At the end, in the generation the Lord returns, the Antichrist will be established in Israel. He will surround Israel, a siege around the city, Jerusalem, to try to destroy it just like the storyline of Isaiah 28-29. It is going to happen again, but more intensely. So don’t read Isaiah 28-29 and say, “I do not really get history, so I do not need it.” Read it as tomorrow’s newspaper, as the future. This is the storyline that is going to unfold again.
I think it is unfolding in the days not long down the road. I think, as I have been saying for years, I think there are people alive on the earth today that will see it with their eyes. Maybe it is the two-year olds. Maybe it is the twenty-year olds. I do not know. I do not know what age, but I think that there are people who will actually see this storyline unfold.
F. The Lord promised victory and salvation for the remnant of His people and to defeat the Assyrian (29:5; 30:31). The total defeat of the Assyrian king and his empire is a type of the Lord defeating the Antichrist as the “end-time Assyrian.” Micah referred to the Antichrist as “the Assyrian” (Mic. 5:5).

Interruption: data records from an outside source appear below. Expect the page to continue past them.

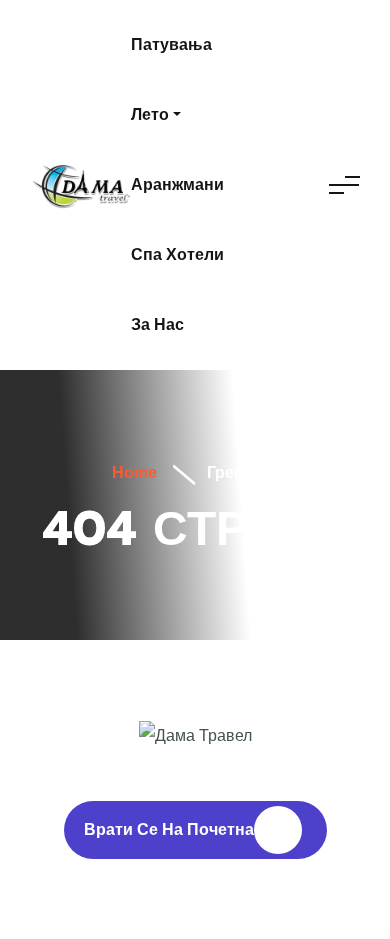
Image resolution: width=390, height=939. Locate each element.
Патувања (171, 44)
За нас (157, 324)
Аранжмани (177, 184)
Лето (150, 114)
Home (132, 472)
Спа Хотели (177, 254)
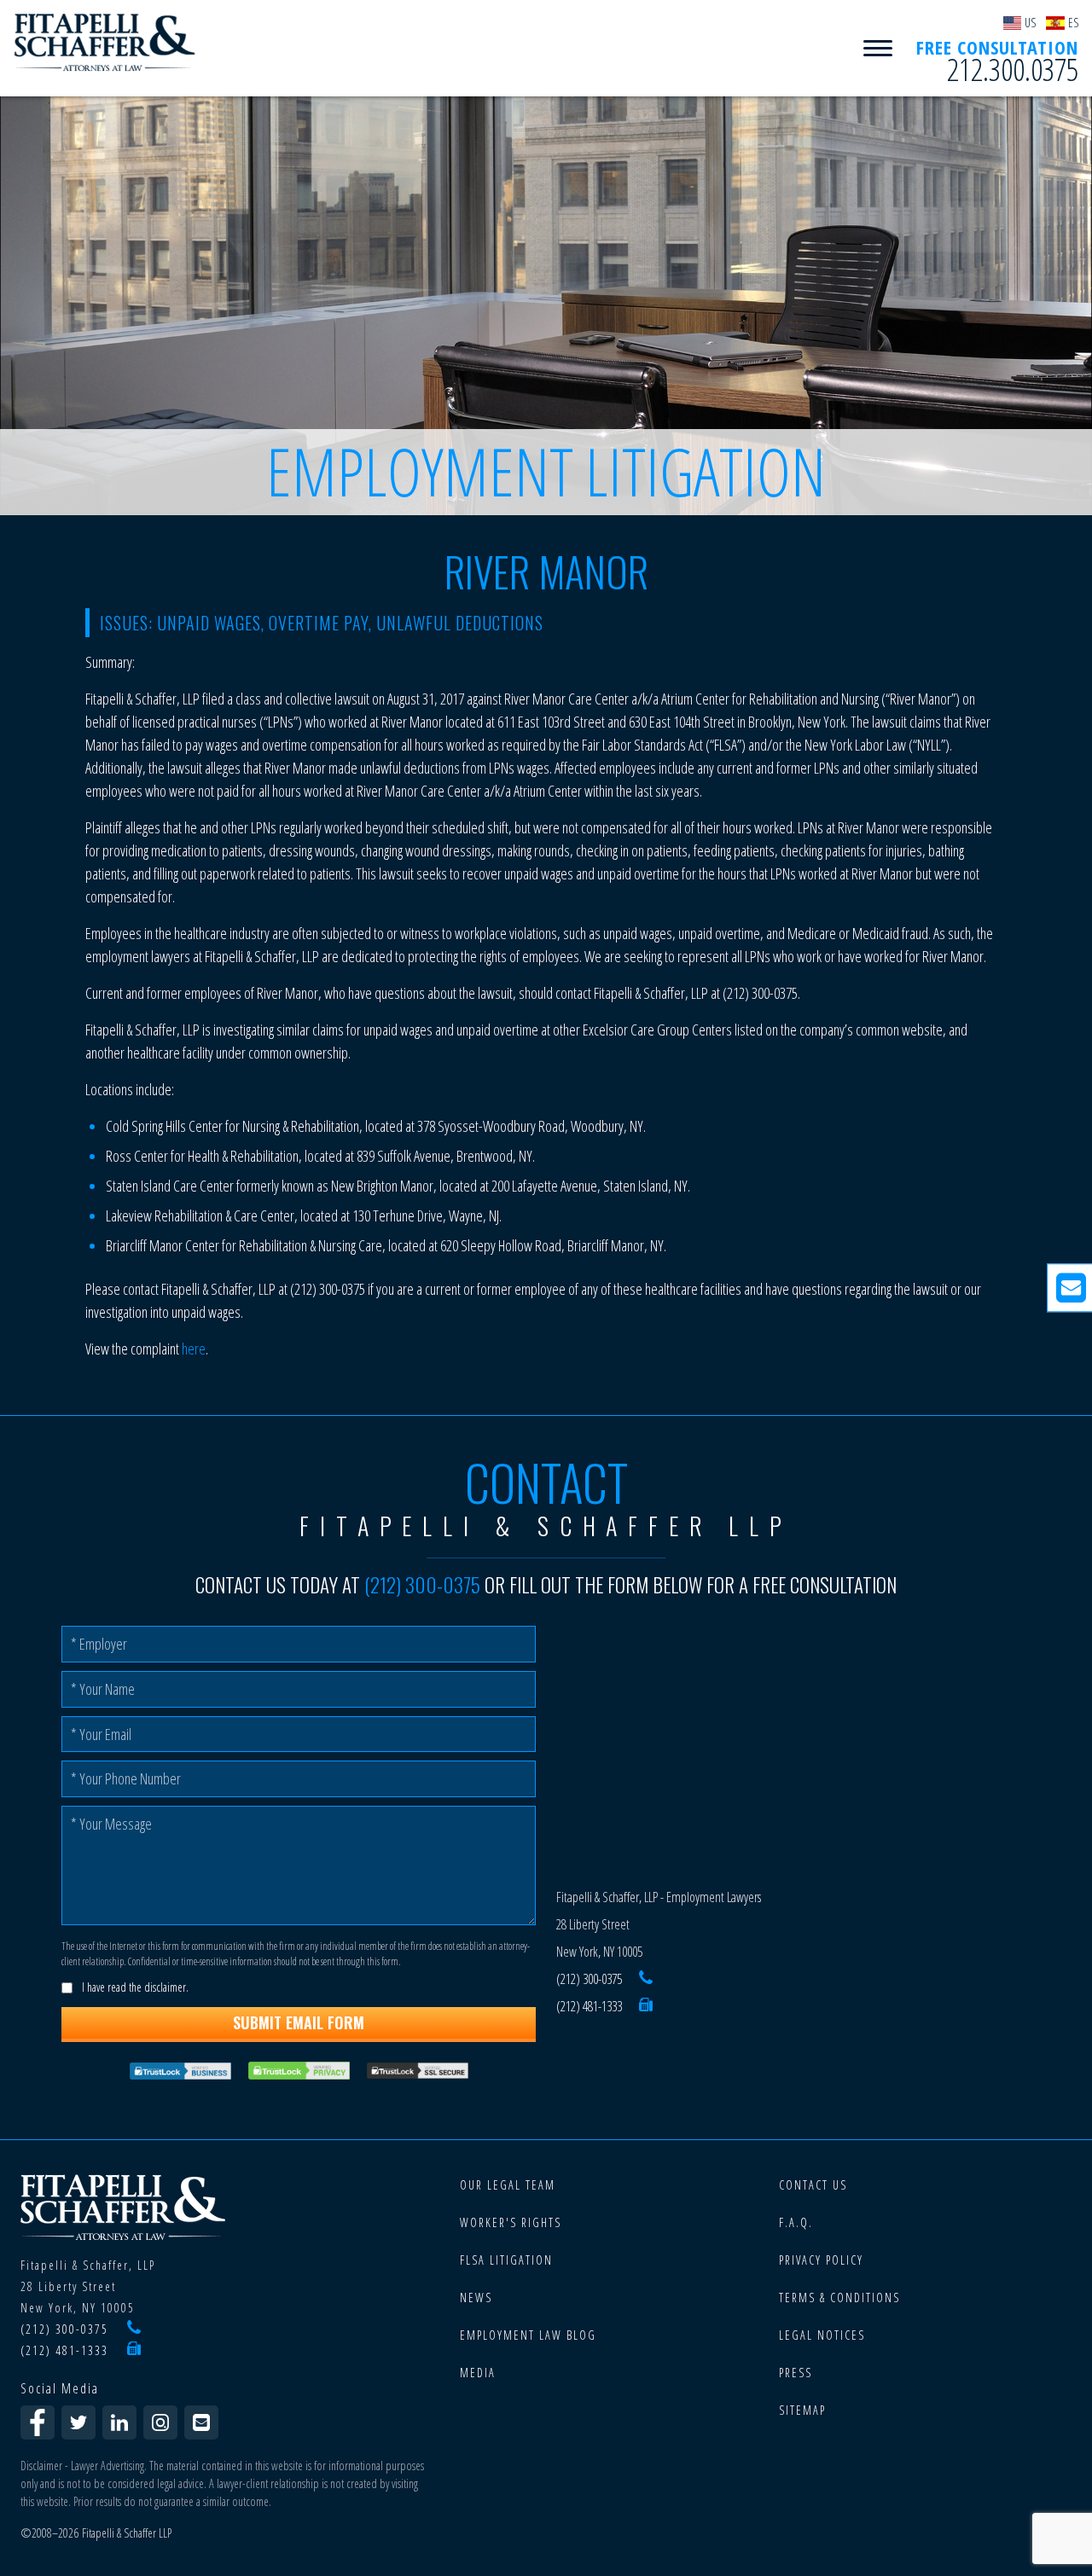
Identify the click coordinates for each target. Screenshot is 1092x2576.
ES (1073, 23)
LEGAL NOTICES (822, 2335)
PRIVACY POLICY (821, 2260)
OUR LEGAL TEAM (507, 2185)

4And He [Jesus] shall stand and feed His flock in the strength of the Lord…now He shall be great to the ends of the earth; 5And this One [Jesus] shall be peace. When the Assyrian comes into our land, and when he treads in our palaces, then we will raise against him… (Mic. 5:4-5)
The good news is the Lord says throughout the prophets and even here in Isaiah 28-29 that the bad guys are defeated. The Assyrians lose. The people of God who say yes win. The Lord says, “The negative, the negative, yeah, but the glory is coming. The remnant will be saved. The people who cry out to God will walk in victory. The evil empire of the Antichrist will be overthrown.” Again, the total defeat of Assyria back then was a type and a picture of the total defeat of the end-time Assyrian. The Antichrist is the end-time Assyrian, the end-time Pharaoh, the end-time king of Babylon. He is the fullness of what these other ones were a smaller picture of in their generation.